- Element and text location data:
++++++++

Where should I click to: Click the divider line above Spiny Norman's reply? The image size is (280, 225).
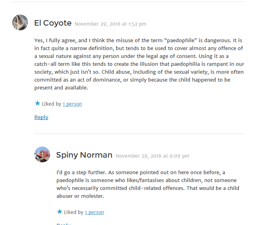point(139,134)
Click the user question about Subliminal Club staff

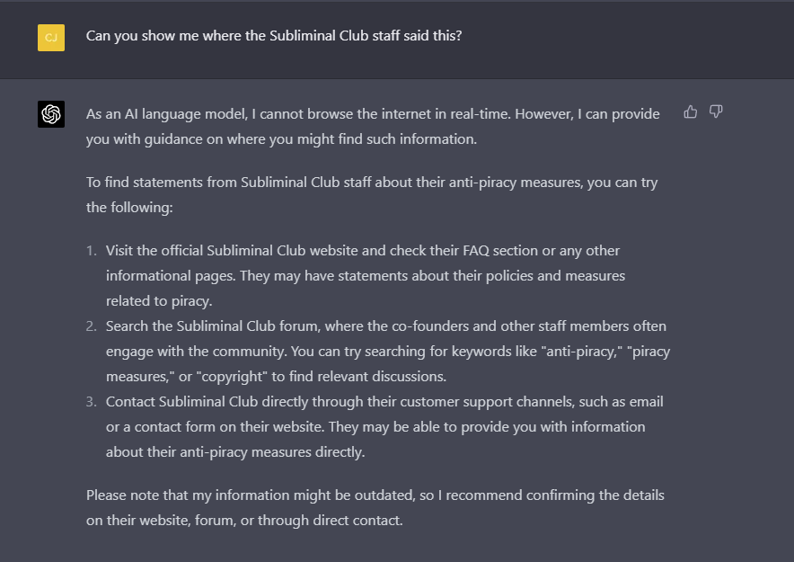[274, 35]
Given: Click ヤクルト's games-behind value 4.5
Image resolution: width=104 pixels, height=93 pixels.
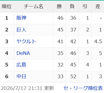Looking at the screenshot, I should click(x=98, y=42).
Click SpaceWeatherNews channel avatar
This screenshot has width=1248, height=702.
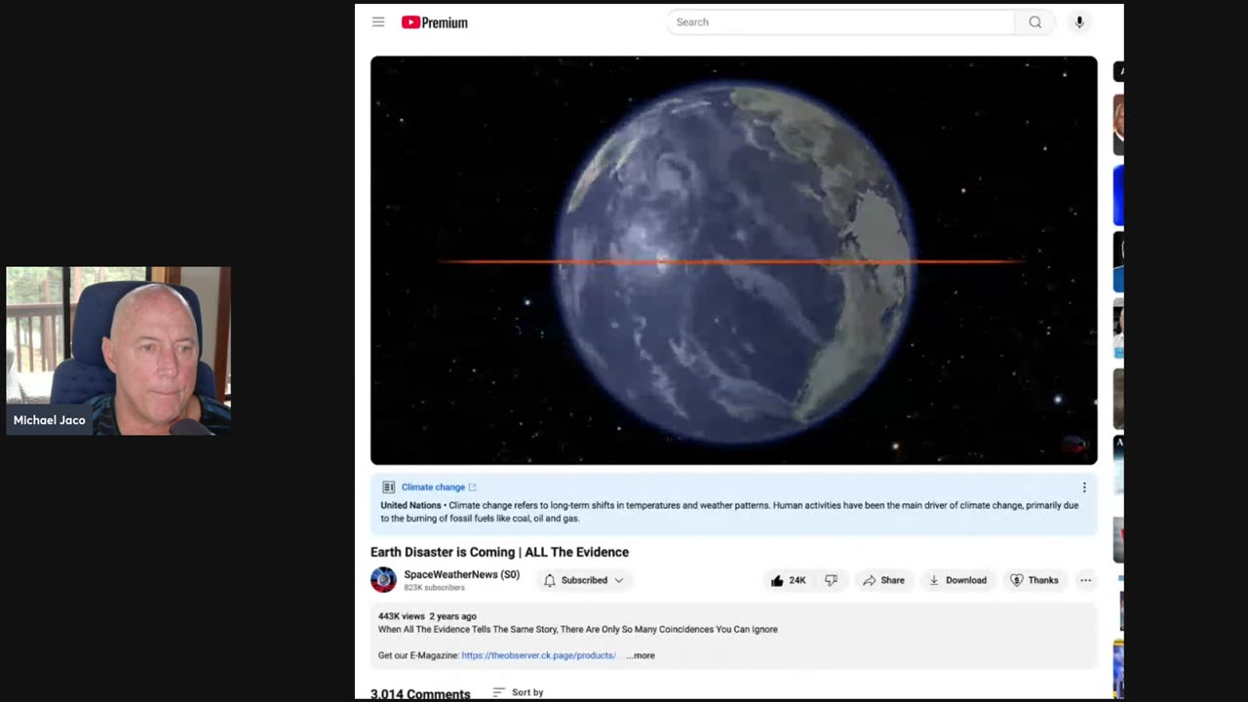[383, 580]
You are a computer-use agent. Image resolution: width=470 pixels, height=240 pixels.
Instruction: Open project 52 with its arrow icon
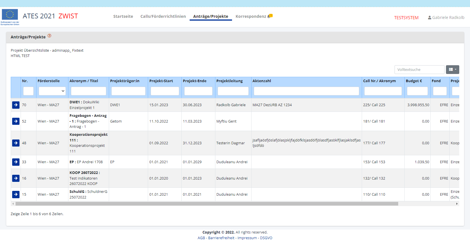coord(16,121)
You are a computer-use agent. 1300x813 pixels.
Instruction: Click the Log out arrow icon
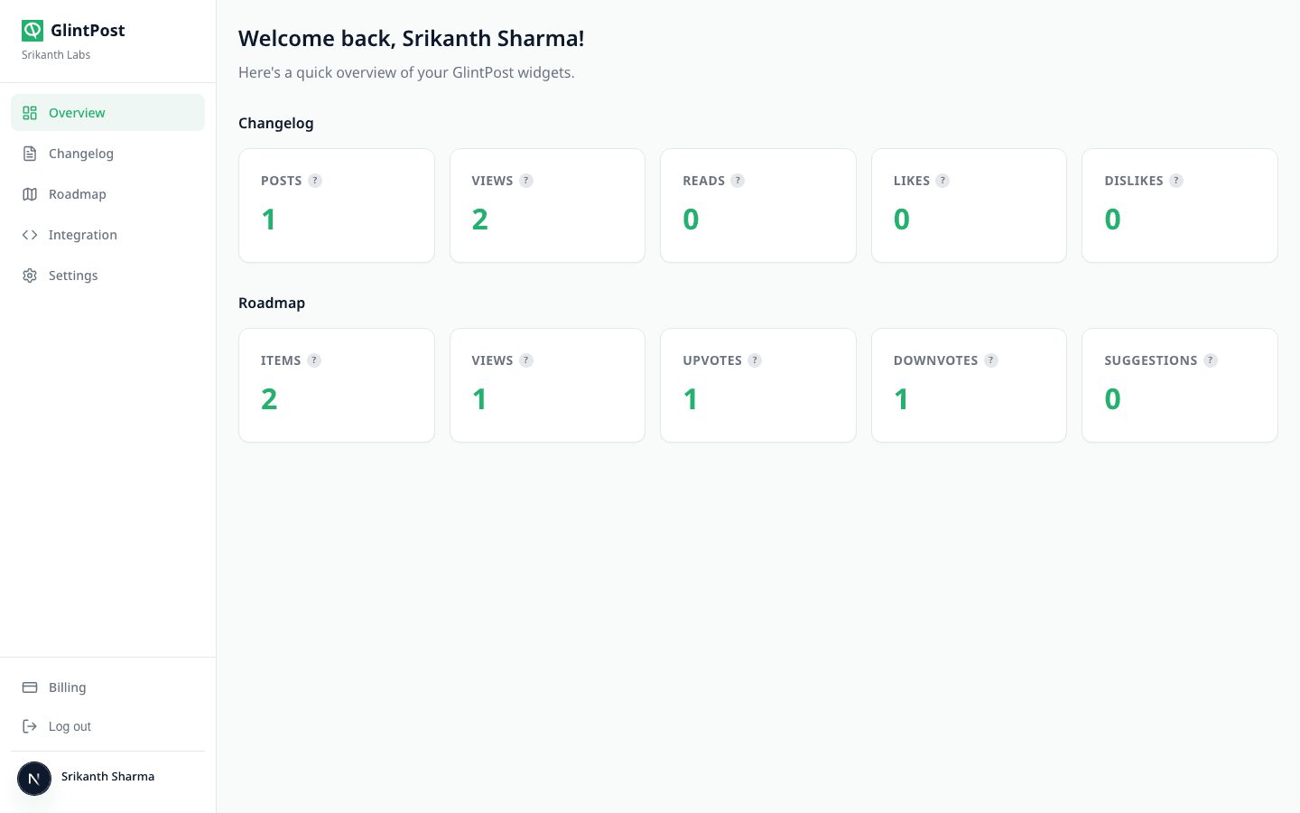point(30,726)
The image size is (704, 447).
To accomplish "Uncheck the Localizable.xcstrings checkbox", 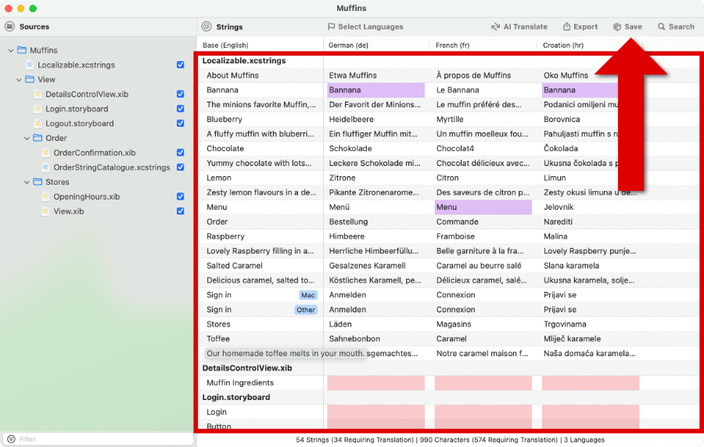I will pos(181,65).
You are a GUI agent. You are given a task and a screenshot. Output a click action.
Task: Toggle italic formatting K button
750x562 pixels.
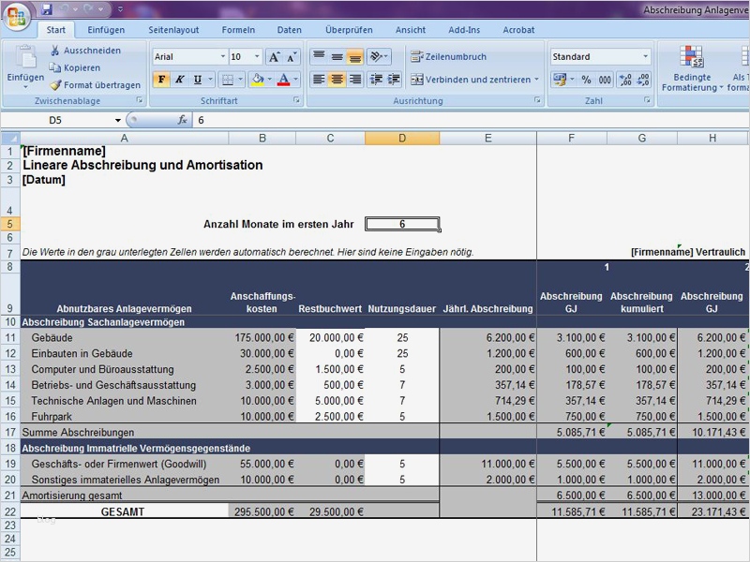click(x=181, y=81)
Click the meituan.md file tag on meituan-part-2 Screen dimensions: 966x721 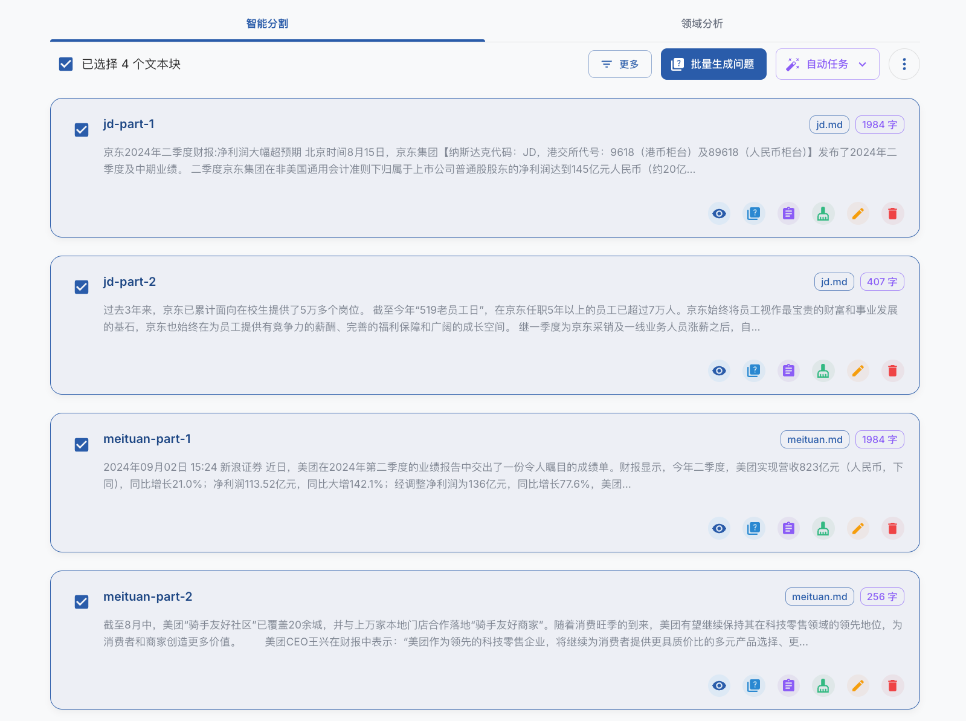click(819, 597)
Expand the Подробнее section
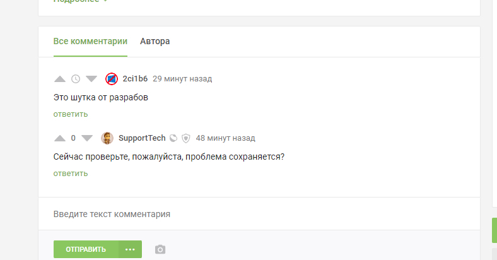497x260 pixels. tap(81, 1)
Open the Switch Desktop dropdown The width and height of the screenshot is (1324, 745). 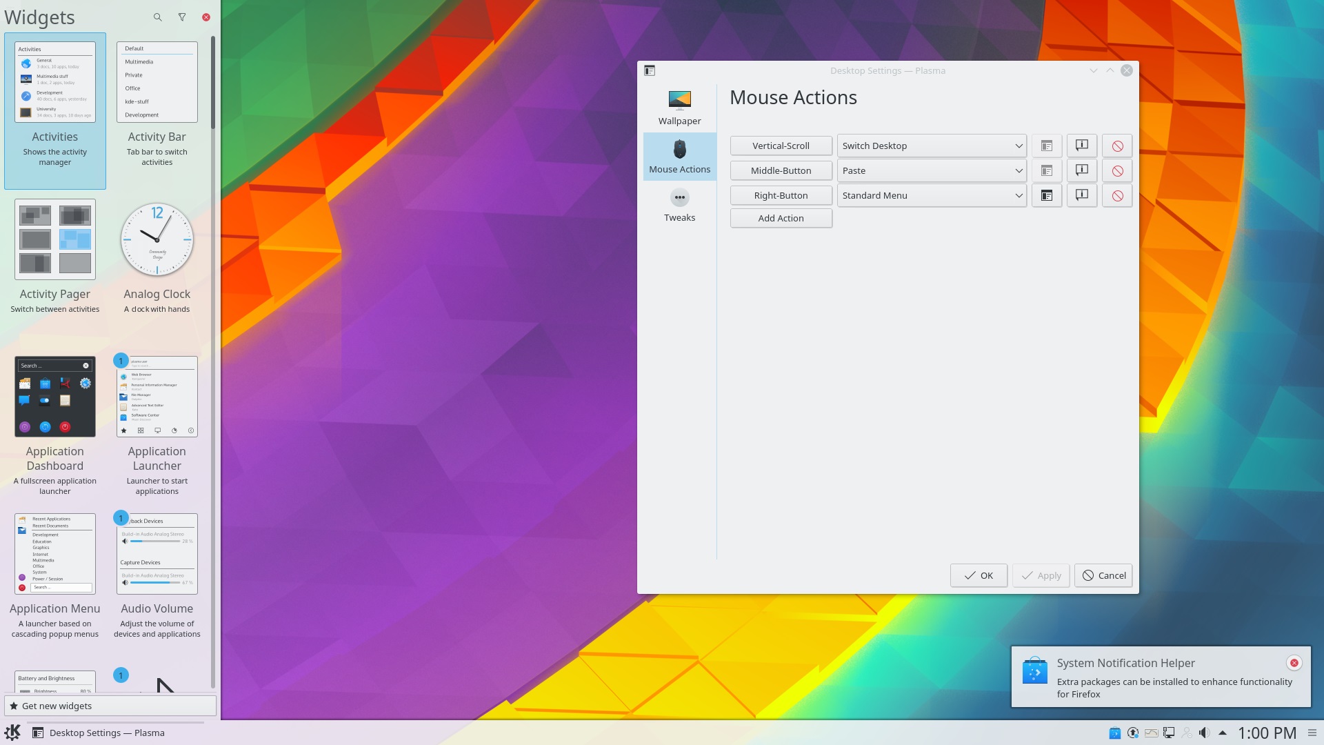click(x=931, y=146)
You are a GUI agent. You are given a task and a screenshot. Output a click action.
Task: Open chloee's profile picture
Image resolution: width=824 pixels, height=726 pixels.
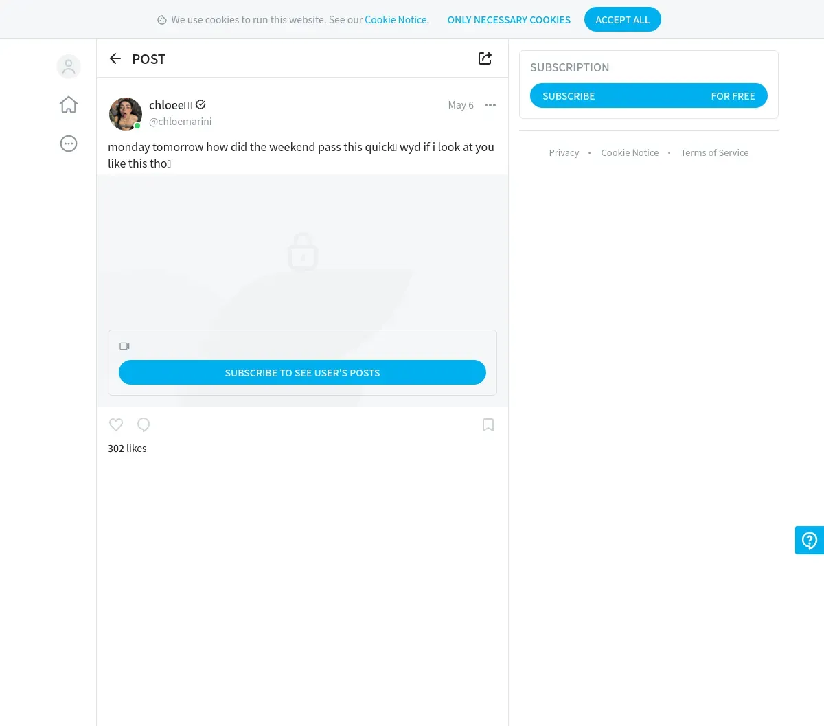coord(126,113)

++++++++

- Your objective:
Copy the lines of the listing from the line containing "Click the user" up to and including the line containing "coord(16,121)", keeping each one unchanged. Leave the pictures out of your copy.

- Reply:
Click the user question about Subliminal Club staff

[274, 35]
Given: Click ヤクルト's games-behind value 4.5
Image resolution: width=104 pixels, height=93 pixels.
Looking at the screenshot, I should click(x=98, y=42).
Click SpaceWeatherNews channel avatar
This screenshot has width=1248, height=702.
[383, 580]
You are a computer-use agent. Image resolution: width=470 pixels, height=240 pixels.
Instruction: Open project 52 with its arrow icon
coord(16,121)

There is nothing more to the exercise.